Mais en voilà suffisamment sur le côté scandaleux. L'empereur lui-même, je suis heureux de le dire, était d'une orthodoxie impeccable, sauf sur la question des "Trois chapitres". C'était une controverse vexante. Le concile de Chalcédoine avait déclaré orthodoxes trois pères soupçonnés de nestorianisme ; Théodora, avec beaucoup d'autres, acceptait tous les décrets du concile sauf celui-là. L'Eglise d'Occident se rangeait du côté de tout ce qui était décidé par le Concile, et l'impératrice fut conduite à persécuter le pape. Justinien l'adorait, et après sa mort en 548, elle devint quelque chose comme feu le prince consort [Albert] pour la reine Victoria. Si bien qu'à la fin il trébucha dans l'hérésie. Un historien contemporain (Evagrius) écrit : "Having since the end of his life received the wages of his misdeeds, he has gone to seek the justice which was his due before the judgment-seat of hell."

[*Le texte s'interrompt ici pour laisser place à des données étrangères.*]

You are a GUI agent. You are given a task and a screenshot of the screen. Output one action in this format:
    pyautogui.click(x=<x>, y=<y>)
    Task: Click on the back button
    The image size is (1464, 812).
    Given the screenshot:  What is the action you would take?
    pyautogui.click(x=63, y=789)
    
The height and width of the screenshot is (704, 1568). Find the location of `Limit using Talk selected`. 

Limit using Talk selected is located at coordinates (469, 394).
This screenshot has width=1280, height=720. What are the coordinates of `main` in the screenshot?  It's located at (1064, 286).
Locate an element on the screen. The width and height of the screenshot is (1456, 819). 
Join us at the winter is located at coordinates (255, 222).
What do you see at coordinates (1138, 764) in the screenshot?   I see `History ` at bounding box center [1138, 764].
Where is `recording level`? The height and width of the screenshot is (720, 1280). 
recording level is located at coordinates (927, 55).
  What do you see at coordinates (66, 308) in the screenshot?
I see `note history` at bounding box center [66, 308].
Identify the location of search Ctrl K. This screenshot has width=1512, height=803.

Justinien aspira à reconquérir autant qu'il put de l'ancien Empire de l'Ouest. En 535 il envahit l'Italie, et au début remporta de rapides succès contre les Goths. La population catholique lui fit bon accueil, et il en vint à représenter Rome contre les Barbares. Mais les Goths se ressaisirent, et la guerre dura 18 ans, durant lesquels Rome, et l'Italie en général, souffrit bien plus que lors de l'invasion barbare.

Rome fut capturée cinq fois, trois fois par les Byzantins, et deux fois par les Goths (voir par exemple https://fr.wikipedia.org/wiki/Si%C3%A8ge_de_Rome_(545-546), et redevint une petite ville. Le même scénario se déroula en Afrique, que Justinien reconquit aussi plus ou moins. Tout d'abord ses troupes furent bien accueillies ; puis on découvrit que l'administration byzantine était corrompue et les taxes byzantines ruineuses. A la fin, beaucoup de gens souhaitaient que les Goths et les Vandales reviennent. [On peut mieux comprendre, même si on ne l'approuve pas, l'attitude de beaucoup de Français vis-à-vis de la IIIe république "pourrie" et des Allemands en 1940.] L'Eglise, cependant, jusqu'aux dernières années de Justinien, fut inébranlable aux côtés de l'empereur [car il était chrétien et non arien, ni nestorien, ni monophysiste] à cause de son orthodoxie. Il ne chercha pas à reconquérir la Gaule, en partie à cause de la distance, mais aussi en partie parce que les Franks étaient des chrétiens orthodoxes [i.e. ni ariens, ni nestoriens, ni monophysistes]

Lombards

En 568, trois ans après la mort de Justinien, l'Italie fut à nouveau envahie par une nouvelle et farouche tribu germanique, les Lombards. Les guerres entre eux et les Byzantins continuèrent de façon intermittente pendant deux cents ans, jusqu'à l'époque de Charlemagne (c. 742 - 814, c'est-à-dire à cheval entre le 8e et le 9e siècle). Les Byzantins contrôlèrent une partie de plus en plus petite de l'Italie ; dans le Sud, ils devaient faire face aux Sarrasins. Rome était nominalement sous la domination des Byzantins, et les papes traitaient les empereurs d'Orient avec déférence [nous verrons bientôt Grégoire-le-Grand]. Mais dans la plus grande partie de l'Italie, les empereurs qui accédèrent au trône de Constantinople après l'arrivée des Lombards avaient très peu d'autorité sur eux ou même pas du tout. C'est cette période qui détruisit la civilisation italienne [qui ne fut réunifiée que dans la deuxième moitié du XIXe siècle, et encore aujourd'hui le Nord est lombard, tandis que le Sud est maure].

Ce sont des réfugiés fuyant les Lombards qui fondèrent Venise, et non, comme le prétend la tradition, des réfugiés fuyant Attila.